Endpoint-Based Hunting

  1. Process Analysis

    # Hunt for suspicious process relationships
    Get-WmiObject Win32_Process | 
    Where-Object { $_.ParentProcessId -eq (Get-Process explorer).Id } |
    Select-Object Name, ProcessId, CommandLine
    
  2. Memory Analysis

    • Scan for unbacked executable memory regions
    • Identify processes with injected code
    • Look for reflectively loaded DLLs
  3. Registry Persistence

    # Check common persistence locations
    Get-ItemProperty -Path "HKCU:\Software\Microsoft\Windows\CurrentVersion\Run"
    Get-ItemProperty -Path "HKLM:\SOFTWARE\Microsoft\Windows\CurrentVersion\Run"
    
  4. Scheduled Tasks

    # Review scheduled tasks for anomalies
    Get-ScheduledTask | Where-Object {$_.State -eq 'Ready'} |
    Select-Object TaskName, TaskPath, Author
    

Defensive Recommendations

Detection & Monitoring

  1. Deploy EDR Solutions

    • Ensure behavioral detection rules are updated
    • Monitor for process injection attempts
    • Alert on LSASS access from unusual processes
  2. Network Monitoring

    • Implement SSL/TLS inspection where feasible
    • Deploy network detection rules for Sliver traffic patterns
    • Monitor for beaconing behavior
  3. Log Collection

    • Enable PowerShell Script Block logging
    • Collect Sysmon events (especially Event IDs 1, 7, 8, 10)
    • Forward Windows Security logs to SIEM

Prevention

  1. Application Control

    • Implement application whitelisting
    • Block unauthorized executables
    • Control PowerShell execution policies
  2. Network Segmentation

    • Limit outbound connectivity
    • Implement zero-trust network architecture
    • Block unnecessary protocols at the firewall
  3. Credential Protection

    • Enable Credential Guard
    • Implement LSASS protection
    • Use privileged access workstations (PAWs)

Response

  1. Incident Response Playbook

    • Isolate affected systems immediately
    • Collect volatile memory for analysis
    • Identify lateral movement indicators
  2. Forensic Analysis

    • Preserve disk images
    • Analyze process memory dumps
    • Review network traffic captures

Conclusion

Sliver represents a significant evolution in post-exploitation frameworks, offering threat actors a robust, actively maintained, and freely available alternative to commercial tools like Cobalt Strike.

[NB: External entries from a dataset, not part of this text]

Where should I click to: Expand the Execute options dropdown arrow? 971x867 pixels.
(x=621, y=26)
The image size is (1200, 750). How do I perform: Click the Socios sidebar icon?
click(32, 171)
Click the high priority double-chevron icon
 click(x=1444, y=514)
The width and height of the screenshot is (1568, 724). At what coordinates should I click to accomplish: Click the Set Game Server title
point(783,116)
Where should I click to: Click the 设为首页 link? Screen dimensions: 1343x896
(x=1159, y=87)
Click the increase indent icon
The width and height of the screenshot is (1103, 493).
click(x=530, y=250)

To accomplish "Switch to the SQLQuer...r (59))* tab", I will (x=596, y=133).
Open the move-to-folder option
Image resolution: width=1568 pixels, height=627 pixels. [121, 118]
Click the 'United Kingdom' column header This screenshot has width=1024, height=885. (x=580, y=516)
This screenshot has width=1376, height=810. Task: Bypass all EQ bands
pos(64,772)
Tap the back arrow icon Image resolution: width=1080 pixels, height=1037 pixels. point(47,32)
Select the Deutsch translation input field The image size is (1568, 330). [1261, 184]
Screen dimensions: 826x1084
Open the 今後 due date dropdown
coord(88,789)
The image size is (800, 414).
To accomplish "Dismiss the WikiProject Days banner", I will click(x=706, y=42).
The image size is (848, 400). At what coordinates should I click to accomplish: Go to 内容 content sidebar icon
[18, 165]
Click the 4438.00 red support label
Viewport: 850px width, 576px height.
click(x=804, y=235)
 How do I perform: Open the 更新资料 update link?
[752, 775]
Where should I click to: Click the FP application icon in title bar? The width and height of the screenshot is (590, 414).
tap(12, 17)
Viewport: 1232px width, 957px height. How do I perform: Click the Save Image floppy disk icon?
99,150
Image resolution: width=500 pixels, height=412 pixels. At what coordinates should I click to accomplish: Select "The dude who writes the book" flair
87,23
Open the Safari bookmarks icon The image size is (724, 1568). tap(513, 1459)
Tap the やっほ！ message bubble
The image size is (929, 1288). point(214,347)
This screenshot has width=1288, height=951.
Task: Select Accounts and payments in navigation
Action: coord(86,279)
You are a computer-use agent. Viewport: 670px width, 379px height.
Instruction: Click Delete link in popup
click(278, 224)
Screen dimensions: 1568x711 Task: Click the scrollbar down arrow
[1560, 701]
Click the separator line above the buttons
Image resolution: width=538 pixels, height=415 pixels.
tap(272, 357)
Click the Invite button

Its adoption by both nation-state actors and cybercriminal groups underscores the importance of updating detection capabilities and maintaining vigilance.

Security teams should:

  • Update detection rules to include Sliver-specific indicators
  • Monitor for behavioral patterns rather than relying solely on signatures
  • Implement defense-in-depth strategies to detect and prevent compromise
  • Stay informed about evolving Sliver capabilities and threat actor TTPs

The open-source nature of Sliver means that new features and evasion techniques are continuously developed. Organizations must adopt a proactive threat intelligence program to stay ahead of adversaries leveraging this framework.


This threat intelligence brief is provided for defensive purposes only. Always verify indicators against your environment before taking action.